Required tasks ::
(a) In the news article about the Jefferson County pension bill, on which day is the bill slated for a vote in the state Senate?
(b) Carry on the news article about the Jefferson County pension bill from the point where it ends.

Top of Text passage

The state’s largest public-employee union has dropped its opposition to a bill that would restore pension benefits for 12 Jefferson County residents, clearing the most significant hurdle the bill had faced in the state Legislature.

The legislation, which would restore years of retirement benefits to employees of sub-agencies of the Jefferson County Industrial Development Agency, was scheduled to come up for a crucial vote in the Assembly Ways and Means Committee late Tuesday or early this morning. The state Civil Service Employees Association had opposed the bill. It’s slated for a vote in the state Senate on Thursday, the last day of the legislative calendar and potentially the last opportunity for the bill to be passed before the employees lose their retirement benefits.

“The fact that it’s moving in this house is an indication that we’ve been able to have them remove their opposition,” said Assemblywoman Addie J. Russell, D-Theresa.

State Sen. Patricia A. Ritchie, R-Heuvelton, said she was “optimistic” about the bill’s chances in the Republican-controlled Senate.

The 12 employees were caught in financial limbo when Comptroller Thomas P. DiNapoli announced earlier this year that they should not have received pension credits in the years they had worked for IDA sub-agencies. The dispute was largely esoteric and revolved around whether the employees worked directly for the IDA or nonprofit organizations called local development corporations. But the dispute’s results were nothing short of catastrophic for the employees who had counted on the retirement plans for more than a decade, according to those employees and their supporters.

Supporters said it was only fair to restore the retirement benefits to the employees who were caught up in a 20-year-old mistake; but the CSEA, according to Mrs. Russell, thought the employees shouldn’t have until the end of the year to keep racking up credits (pension benefits become more lucrative the longer the employee is in the system). The bill was amended to restore the pension credits for the employees from the time that they’ve worked until Aug. 1, instead of the year’s end, as was originally proposed. That change helped quash the CSEA’s opposition, Mrs. Russell said. It could also complicate the IDA’s plans to figure out a new retirement system for its employees and its corporate structure.

The governing board of the Watertown Industrial Center, one of the LDCs whose employees could lose pensions, held an executive session on the pension issue Tuesday, but tabled taking action until the bill’s fate is known.

Bottom of Text passage
Top of Data section

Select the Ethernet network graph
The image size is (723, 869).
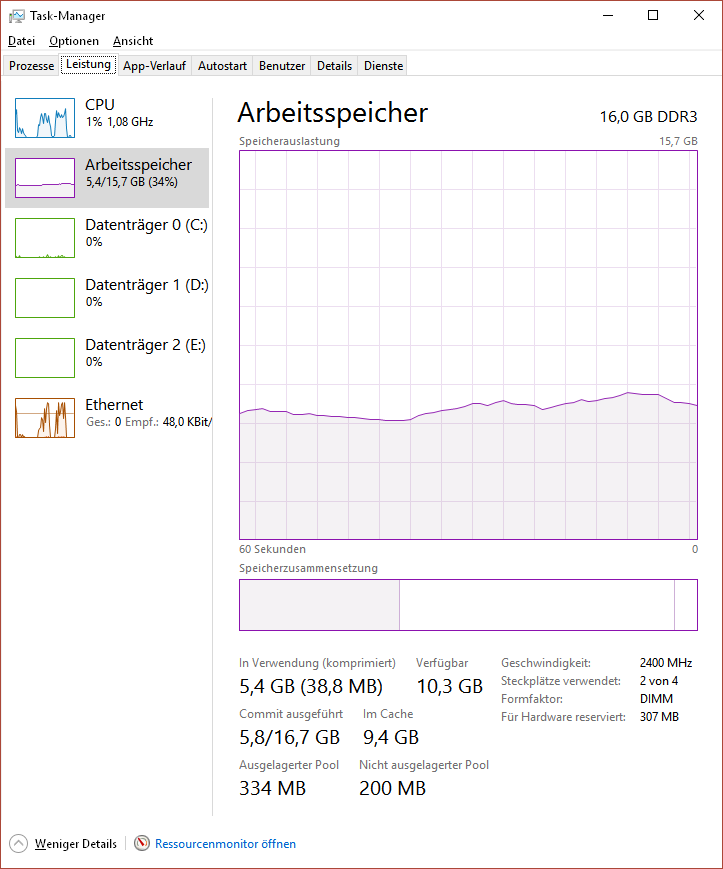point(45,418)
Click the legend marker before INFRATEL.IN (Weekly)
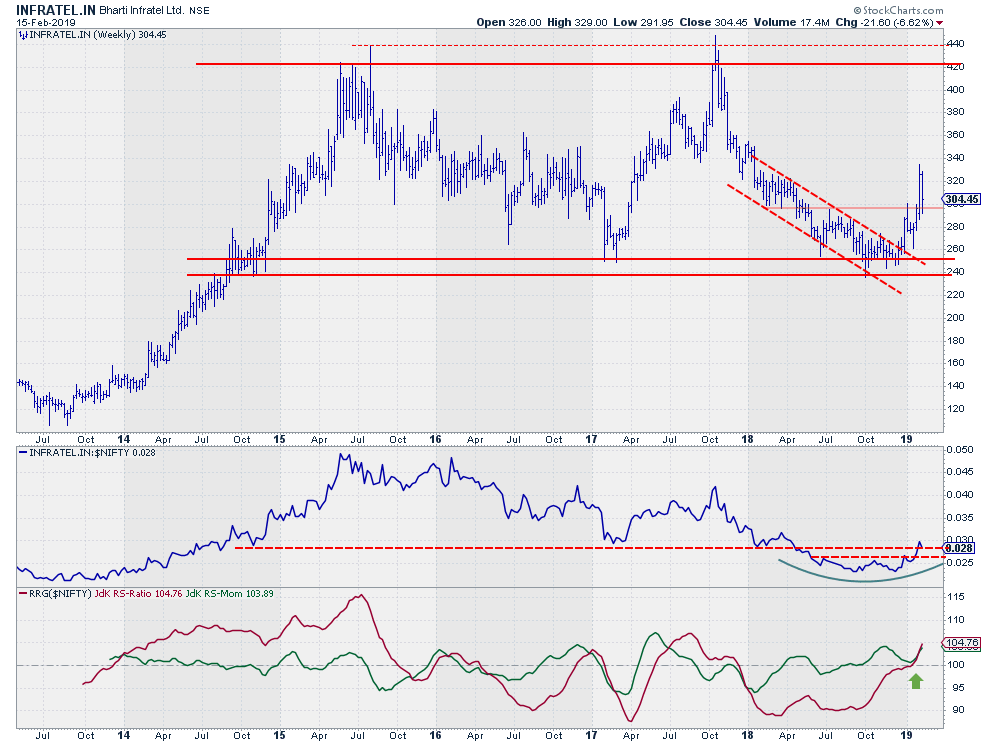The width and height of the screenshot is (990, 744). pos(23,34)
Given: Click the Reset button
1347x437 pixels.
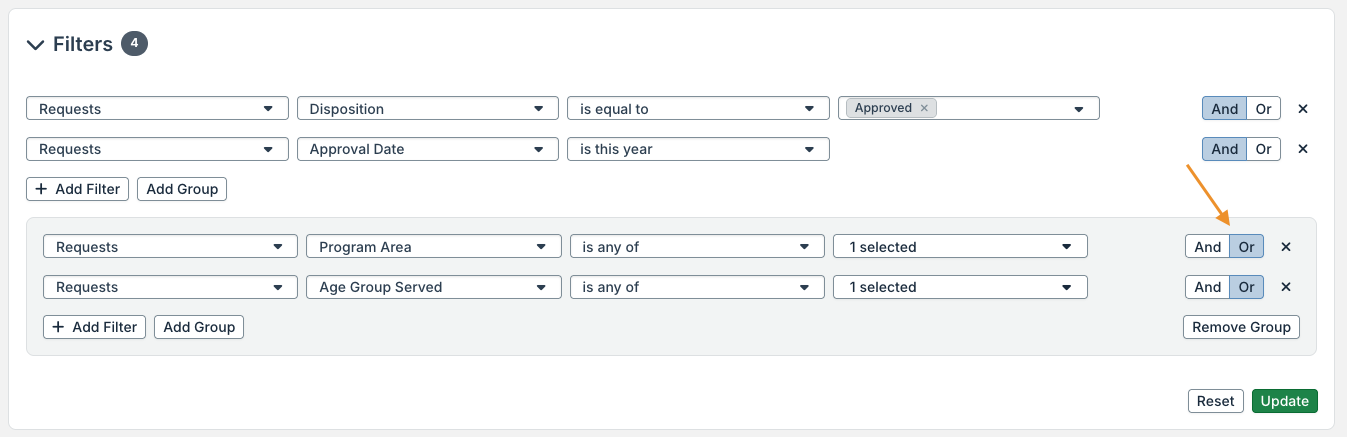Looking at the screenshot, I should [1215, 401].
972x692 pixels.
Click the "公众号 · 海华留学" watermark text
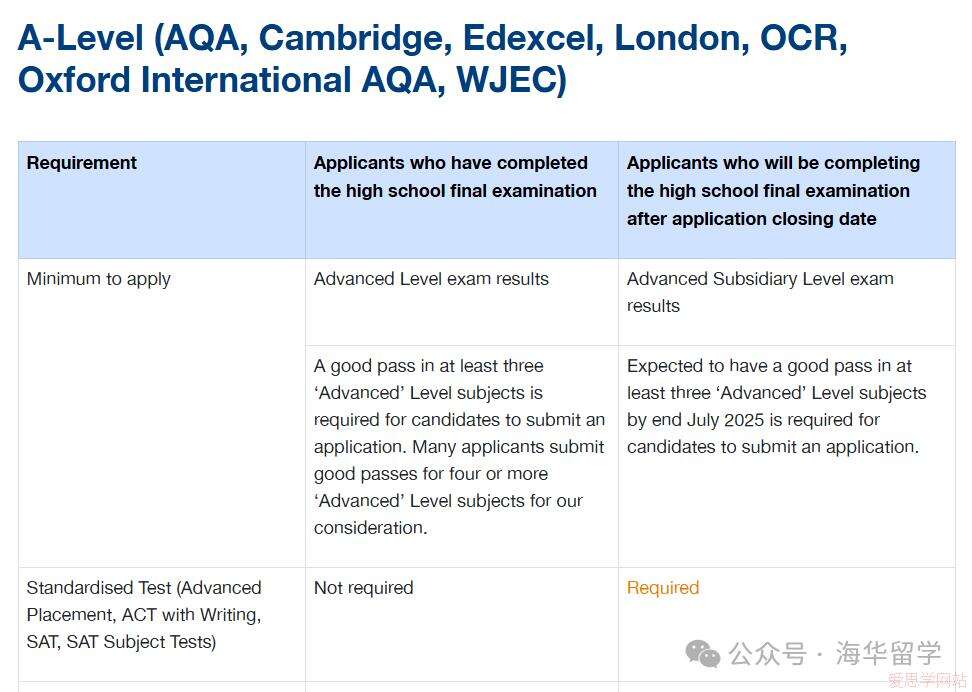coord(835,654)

Bottom of Data section
Top of Data section

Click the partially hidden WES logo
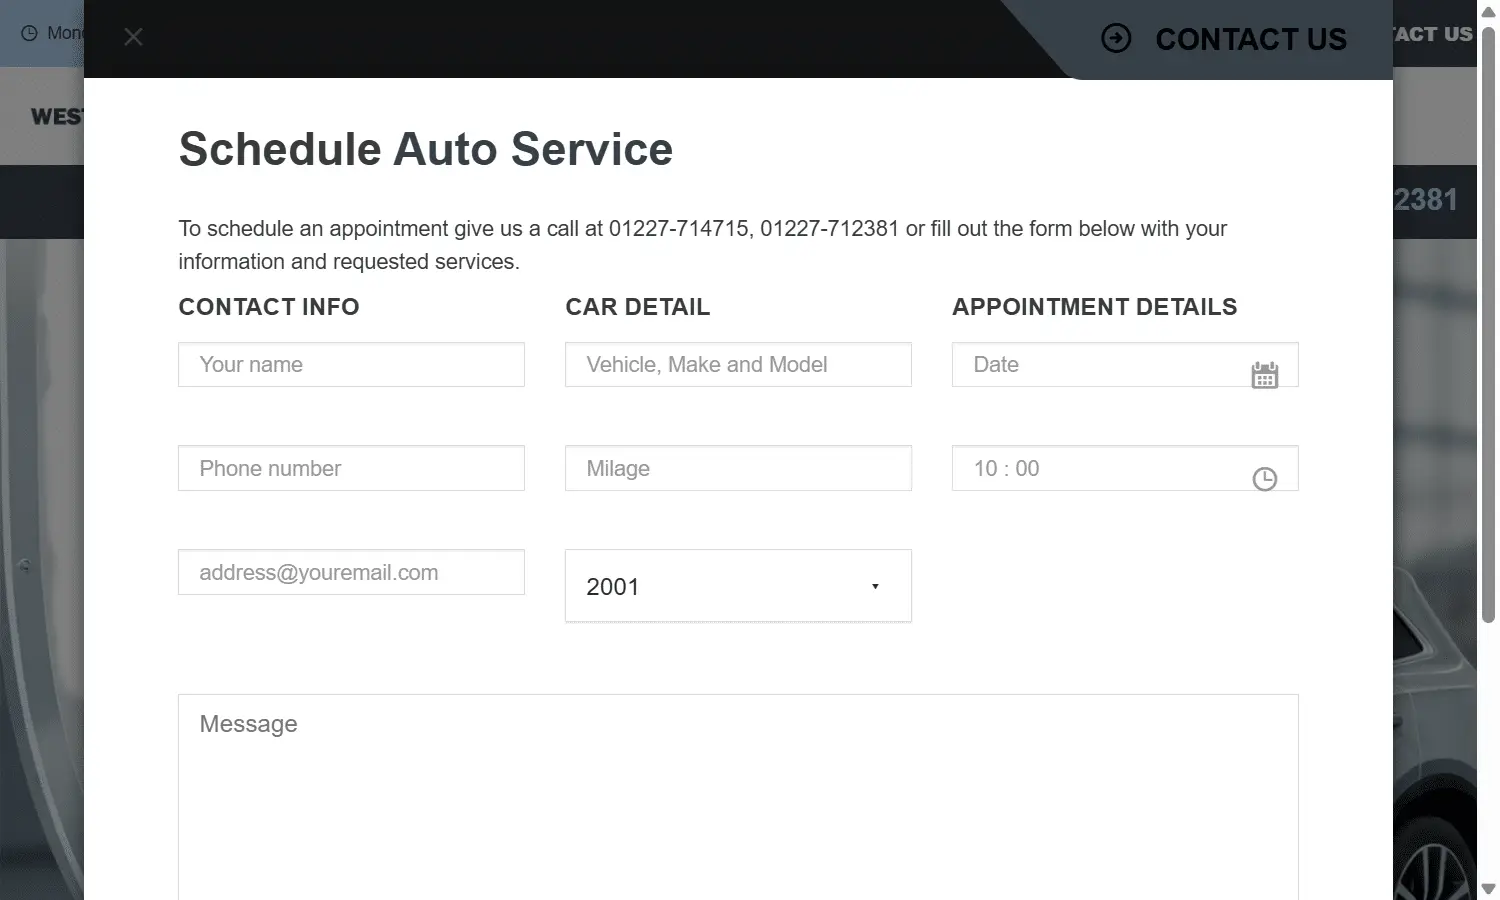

Bottom of Data section

Answers by task ::
(a) Thursday, the last day of the legislative calendar.

(b)
After the closed-door session, Donald W. Rutherford, the WIC board’s chairman and an employee of a separate LDC who could lose 12 years of pension benefits, suggested that WIC staff start looking for alternative pension coverage. A special meeting will be scheduled after votes in the Senate and Assembly.

The pension bill was one of several that lawmakers were discussing in the run-up to an orderly end of session, as Gov. Andrew M. Cuomo said this year’s would be. The last day of session is Thursday, and lawmakers are eager to get back to their home districts to focus on re-election campaigns. State law dictates that bills must sit on legislators’ desks for three days before they’re voted on, which meant Monday was a de facto deadline for legislation to be introduced or amended.

The other major effort afoot among the north country’s legislative delegation was a bill called Mark’s Law. Named for a Cape Vincent emergency medical technician who was killed in the line of duty in 2009, Mark’s Law would punish the murderers of first-responders with the same crime that applies to police officers’ murderers. But it hasn’t moved out of committee in the Assembly.

Mrs. Ritchie, who has spearheaded the legislation in Albany, said Tuesday it passed her chamber for a second time. The bill was amended slightly by Mrs. Russell, who said it was a technical change that would have no effect on its implications.

The fate of that bill is still up in the air. Mrs. Ritchie said she spoke with the chairman of the Assembly Codes Committee, Joseph R. Lentol, late last week. He told her the bill still had a chance of passage, she said.

“He told me that there was still hope, and that there’s a possibility it may pass the last week of session,” Mrs. Ritchie said.

Times staff writer Craig Fox contributed to this report.